In the city, the population was spread out, with 24.0% under the age of 18, 7.4% from 18 to 24, 30.5% from 25 to 44, 23.4% from 45 to 64, and 14.8% who were 65 years of age or older. The median age was 36 years. For every 100 females, there were 84.8 males. For every 100 females age 18 and over, there were 81.9 males.

The median income for a household in the city was $34,500, and the median income for a family was $46,042. Males had a median income of $26,313 versus $24,844 for females.
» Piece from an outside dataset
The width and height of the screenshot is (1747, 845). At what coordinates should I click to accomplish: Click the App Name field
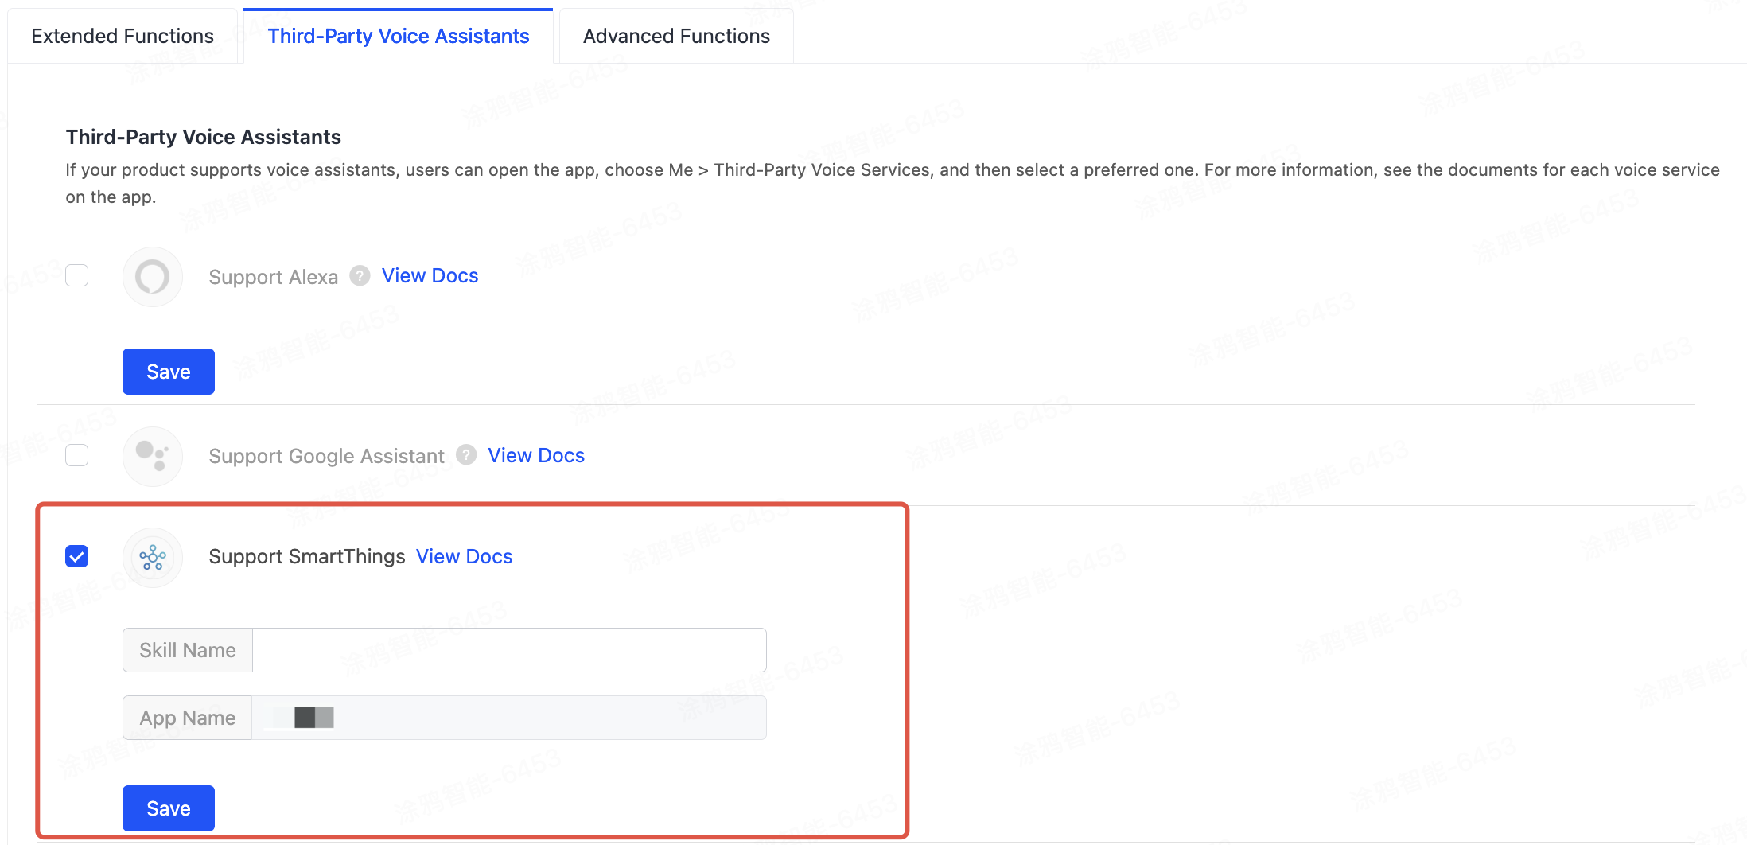pos(509,718)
The per capita income for the city was $14,936. About 11.3% of families and 16.9% of the population were below the poverty line, including 26.2% of those under age 18 and 16.4% of those age 65 or over.

Historical population
| Census | Pop. | Note | %± |
| 1900 | 141 |  | — |
| 1910 | 255 |  | 80.9% |
| 1920 | 428 |  | 67.8% |
| 1930 | 399 |  | −6.8% |
| 1940 | 345 |  | −13.5% |
| 1950 | 407 |  | 18.0% |
| 1960 | 425 |  | 4.4% |
| 1970 | 532 |  | 25.2% |
| 1980 | 498 |  | −6.4% |
| 1990 | 443 |  | −11.0% |
| 2000 | 488 |  | 10.2% |
| 2010 | 592 |  | 21.3% |
| 2020 | 630 |  | 6.4% |
U.S. Decennial Census

==Arts and culture==

Colbert is known for its tradition of an Independence Day parade and festival, which draws crowds of nearly 10,000 people every year and has hosted celebrities including Hee Haws Archie Campbell and fertilizer salesman turned comedian Jerry Clower. In May 2010, Colbert declined to invite comedian Stephen Colbert to the parade despite a petition drive that gathered 499 signatures, because the parade was not deemed an appropriate venue for his visit being a solemn day.